Provided material section start

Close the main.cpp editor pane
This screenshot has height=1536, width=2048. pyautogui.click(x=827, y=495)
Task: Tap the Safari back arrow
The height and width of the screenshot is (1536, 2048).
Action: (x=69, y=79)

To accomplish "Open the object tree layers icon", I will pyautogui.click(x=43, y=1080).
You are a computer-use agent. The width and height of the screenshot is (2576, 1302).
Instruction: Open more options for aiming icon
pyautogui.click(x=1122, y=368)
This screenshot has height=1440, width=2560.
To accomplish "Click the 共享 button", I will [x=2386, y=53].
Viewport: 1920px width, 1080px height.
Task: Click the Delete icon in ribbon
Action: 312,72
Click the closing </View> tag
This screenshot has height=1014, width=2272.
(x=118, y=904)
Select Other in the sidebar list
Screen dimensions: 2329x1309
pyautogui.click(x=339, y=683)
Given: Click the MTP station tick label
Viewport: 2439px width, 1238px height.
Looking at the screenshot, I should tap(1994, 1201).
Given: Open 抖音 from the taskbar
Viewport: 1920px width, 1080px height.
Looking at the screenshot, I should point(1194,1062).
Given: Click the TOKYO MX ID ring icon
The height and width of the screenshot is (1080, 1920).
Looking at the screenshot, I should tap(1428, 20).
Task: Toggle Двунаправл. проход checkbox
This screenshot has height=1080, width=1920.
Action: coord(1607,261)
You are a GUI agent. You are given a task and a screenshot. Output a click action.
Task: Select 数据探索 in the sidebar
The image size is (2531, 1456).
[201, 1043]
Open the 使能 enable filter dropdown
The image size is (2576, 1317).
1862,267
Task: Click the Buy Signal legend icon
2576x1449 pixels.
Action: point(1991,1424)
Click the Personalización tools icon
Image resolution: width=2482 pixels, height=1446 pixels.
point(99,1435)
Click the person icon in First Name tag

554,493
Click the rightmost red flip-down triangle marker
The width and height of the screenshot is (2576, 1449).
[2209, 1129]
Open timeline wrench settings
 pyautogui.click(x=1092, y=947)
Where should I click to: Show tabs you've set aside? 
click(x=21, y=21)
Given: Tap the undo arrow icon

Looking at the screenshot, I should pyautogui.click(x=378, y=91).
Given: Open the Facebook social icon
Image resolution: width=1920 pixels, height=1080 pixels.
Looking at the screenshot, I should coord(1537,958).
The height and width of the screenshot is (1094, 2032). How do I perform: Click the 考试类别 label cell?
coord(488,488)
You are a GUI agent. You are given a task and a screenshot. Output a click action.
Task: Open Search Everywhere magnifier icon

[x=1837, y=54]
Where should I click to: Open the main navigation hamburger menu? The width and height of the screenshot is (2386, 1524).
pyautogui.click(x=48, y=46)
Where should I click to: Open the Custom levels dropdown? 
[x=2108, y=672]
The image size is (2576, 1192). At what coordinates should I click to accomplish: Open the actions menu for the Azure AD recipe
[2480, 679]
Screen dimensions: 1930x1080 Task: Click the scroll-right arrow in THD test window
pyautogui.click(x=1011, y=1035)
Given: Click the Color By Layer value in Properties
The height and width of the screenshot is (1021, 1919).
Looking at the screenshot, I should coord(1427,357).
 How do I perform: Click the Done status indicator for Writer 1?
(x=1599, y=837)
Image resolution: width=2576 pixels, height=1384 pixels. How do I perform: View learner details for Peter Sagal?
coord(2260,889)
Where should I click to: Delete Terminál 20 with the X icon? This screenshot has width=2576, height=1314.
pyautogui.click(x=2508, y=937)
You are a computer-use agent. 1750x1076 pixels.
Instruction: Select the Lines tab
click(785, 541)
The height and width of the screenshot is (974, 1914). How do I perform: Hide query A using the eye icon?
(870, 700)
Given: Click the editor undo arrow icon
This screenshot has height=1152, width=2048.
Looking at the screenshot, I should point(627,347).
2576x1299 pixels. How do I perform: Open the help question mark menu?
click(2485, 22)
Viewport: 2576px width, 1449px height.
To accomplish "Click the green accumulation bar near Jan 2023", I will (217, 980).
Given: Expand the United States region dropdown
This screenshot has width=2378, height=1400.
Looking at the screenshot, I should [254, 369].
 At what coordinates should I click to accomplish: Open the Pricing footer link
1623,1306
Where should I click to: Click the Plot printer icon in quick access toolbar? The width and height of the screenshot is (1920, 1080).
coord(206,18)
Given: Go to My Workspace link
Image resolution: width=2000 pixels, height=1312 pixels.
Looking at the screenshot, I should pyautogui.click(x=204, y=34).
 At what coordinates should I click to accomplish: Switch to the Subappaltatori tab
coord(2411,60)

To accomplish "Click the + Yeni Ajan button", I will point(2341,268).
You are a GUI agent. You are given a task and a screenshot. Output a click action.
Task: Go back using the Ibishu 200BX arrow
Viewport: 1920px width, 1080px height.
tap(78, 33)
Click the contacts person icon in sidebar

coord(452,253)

Provided material section end

■ **Requirement**
Each line in the records above with "computer" must be returned.

■ **Answer for the task**
You are a computer-use agent. The width and height of the screenshot is (2576, 1302).
You are a computer-use agent. 1750x1076 pixels.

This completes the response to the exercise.